Morris also highlighted concerns over the controversial decision to lower the grades of many students and signs that schools in poorer areas had fared worse.

In England, 36% of entries had a lower grade than teachers predicted and 3% were down two grades, in results for exams cancelled by the pandemic.

He added: “The results shared today reveal an inequity that demands our attention if we hope to level the playing field and ensure anyone no matter their background has an opportunity to develop to the best of their ability. Barriers to involvement that stifle diversity in music threaten the talent pipeline which is so vital to the UK music industry.”

Meanwhile, figures from the music industry are adding more volume to the #LetTheMusicPlay campaign to demand that the government share arts funding to protect the future live crew, musicians and the individuals working behind the scenes.

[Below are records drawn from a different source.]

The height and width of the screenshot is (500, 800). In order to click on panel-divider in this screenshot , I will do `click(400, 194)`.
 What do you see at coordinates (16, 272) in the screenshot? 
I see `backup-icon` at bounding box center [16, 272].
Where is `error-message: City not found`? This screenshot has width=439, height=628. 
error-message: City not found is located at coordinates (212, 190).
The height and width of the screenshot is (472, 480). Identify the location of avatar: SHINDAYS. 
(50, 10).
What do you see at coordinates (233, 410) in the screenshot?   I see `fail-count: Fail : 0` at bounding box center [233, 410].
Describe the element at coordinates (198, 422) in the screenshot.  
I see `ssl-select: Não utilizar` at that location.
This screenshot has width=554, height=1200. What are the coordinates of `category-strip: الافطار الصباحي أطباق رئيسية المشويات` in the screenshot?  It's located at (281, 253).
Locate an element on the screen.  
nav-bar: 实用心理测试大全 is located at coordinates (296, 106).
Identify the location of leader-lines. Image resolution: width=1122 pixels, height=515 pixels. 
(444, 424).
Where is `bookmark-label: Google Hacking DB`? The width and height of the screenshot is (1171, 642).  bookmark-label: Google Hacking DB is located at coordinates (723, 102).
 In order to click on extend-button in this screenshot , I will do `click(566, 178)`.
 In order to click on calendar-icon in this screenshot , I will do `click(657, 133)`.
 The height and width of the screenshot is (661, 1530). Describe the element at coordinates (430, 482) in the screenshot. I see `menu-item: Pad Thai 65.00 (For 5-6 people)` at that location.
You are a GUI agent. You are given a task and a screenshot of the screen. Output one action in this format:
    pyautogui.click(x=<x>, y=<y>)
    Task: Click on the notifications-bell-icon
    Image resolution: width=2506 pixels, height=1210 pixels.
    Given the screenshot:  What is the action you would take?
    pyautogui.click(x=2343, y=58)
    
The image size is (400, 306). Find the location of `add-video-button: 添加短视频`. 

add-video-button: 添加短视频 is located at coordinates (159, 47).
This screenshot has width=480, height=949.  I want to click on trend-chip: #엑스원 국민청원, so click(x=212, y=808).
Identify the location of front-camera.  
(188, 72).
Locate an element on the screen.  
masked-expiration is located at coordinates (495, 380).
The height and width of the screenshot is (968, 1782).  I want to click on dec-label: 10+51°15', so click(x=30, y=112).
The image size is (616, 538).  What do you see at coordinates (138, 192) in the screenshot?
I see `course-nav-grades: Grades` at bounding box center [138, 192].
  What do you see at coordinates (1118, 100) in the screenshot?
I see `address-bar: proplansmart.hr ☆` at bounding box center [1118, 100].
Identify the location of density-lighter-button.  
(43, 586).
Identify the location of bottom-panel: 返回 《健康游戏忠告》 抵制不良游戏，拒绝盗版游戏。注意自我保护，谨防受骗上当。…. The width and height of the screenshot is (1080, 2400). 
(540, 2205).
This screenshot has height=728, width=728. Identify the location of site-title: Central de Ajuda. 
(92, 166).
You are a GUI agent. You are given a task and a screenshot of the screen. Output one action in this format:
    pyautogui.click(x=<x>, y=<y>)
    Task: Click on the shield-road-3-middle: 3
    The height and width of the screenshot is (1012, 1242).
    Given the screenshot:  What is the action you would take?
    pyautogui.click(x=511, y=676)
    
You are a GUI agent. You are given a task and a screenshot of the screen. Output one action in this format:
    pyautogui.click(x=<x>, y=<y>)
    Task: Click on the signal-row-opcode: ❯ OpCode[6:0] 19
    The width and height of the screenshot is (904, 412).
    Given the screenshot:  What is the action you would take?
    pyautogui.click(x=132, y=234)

Last month, more than 1,500 artists and industry figures came together to call on the government to stop “catastrophic damage” to live music amid the COVID-19 pandemic in the launch of the #LetTheMusicPlay campaign.

After months of campaigning from fans and the world of musicthe UK government revealed plans for an unprecedented cash injection of £1.57 billion to help the arts, culture and heritage industries survive the impact of closures brought on by coronavirus – providing music venues, independent cinemas, museums, galleries, theatres and heritage sites with emergency grants and loans.